The Galapagos Islands are world renown for their biodiversity and beauty. But despite extensive conservation efforts on land, the marine environment has been heavily exploited – jeopardizing resource sustainability, biodiversity conservation, and the livelihoods of local communities. Overfishing has led to the decline of the population and profits of the two most important artisanal fisheries in the Galapagos, spiny lobster and sea cucumber (pepino). Limited availability of scientific information regarding the population statuses of these two species has further exacerbated these fishery’s problems, forcing management decisions to be made under great uncertainty, with unclear effects on the broader marine ecosystem of the Galapagos.

Furthermore, negative interactions between the fishing and tourism sectors have caused
conflicts, often producing quick but ineffective appeasements when the favorable tourist perception of the Islands is threatened. The local multi-stakeholder board has recognized the shortcomings of prior marine resource management in ensuring sustainable resource use. It began a process in 2005 to evaluate current management and seek new approaches for a management model.

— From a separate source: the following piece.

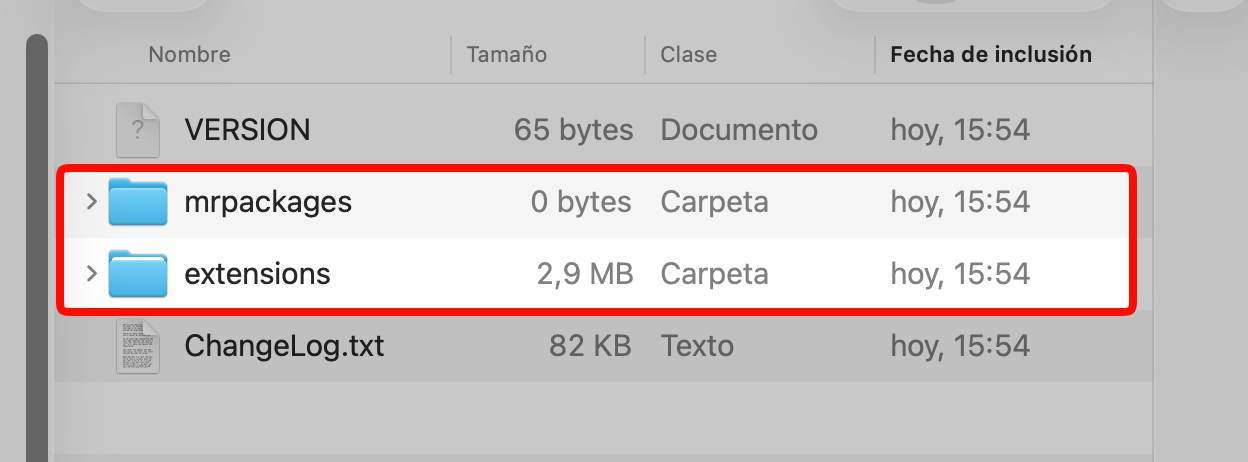Sort by the Clase column header
The width and height of the screenshot is (1248, 462).
688,55
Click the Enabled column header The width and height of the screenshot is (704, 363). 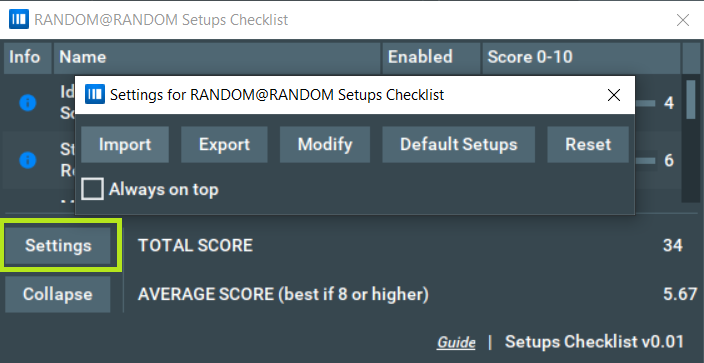pyautogui.click(x=431, y=58)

SFG is working in conjunction with the Galapagos National Park, Conservation International, Rare, and the Charles Darwin Research Station in order to apply data-poor stock assessment techniques to better inform and improve management. These assessments will then form the basis for more detailed spatial bioeconomic modeling to evaluate alternative zoning options for the Galapagos Marine Reserve and identify solutions that provide benefits to both the marine ecosystem and the local people who depend on it. We plan to explore strategies that incorporate spatial management measures (including no-entry areas, no-take areas that allow tourism, managed fishing areas, and open access areas), as well as examine the impact of non-spatial elements such as changes in fishery gear types.

This project includes the first quantitative stock assessment conducted on sea cucumber populations in the world. The knowledge gained from both the lobster and pepino assessments will inform the Galapagos Marine Reserve re-zoning process, aid preservation of the integrity of the marine environment, and encouraging the sustainable management of the local tourism and fishing industries.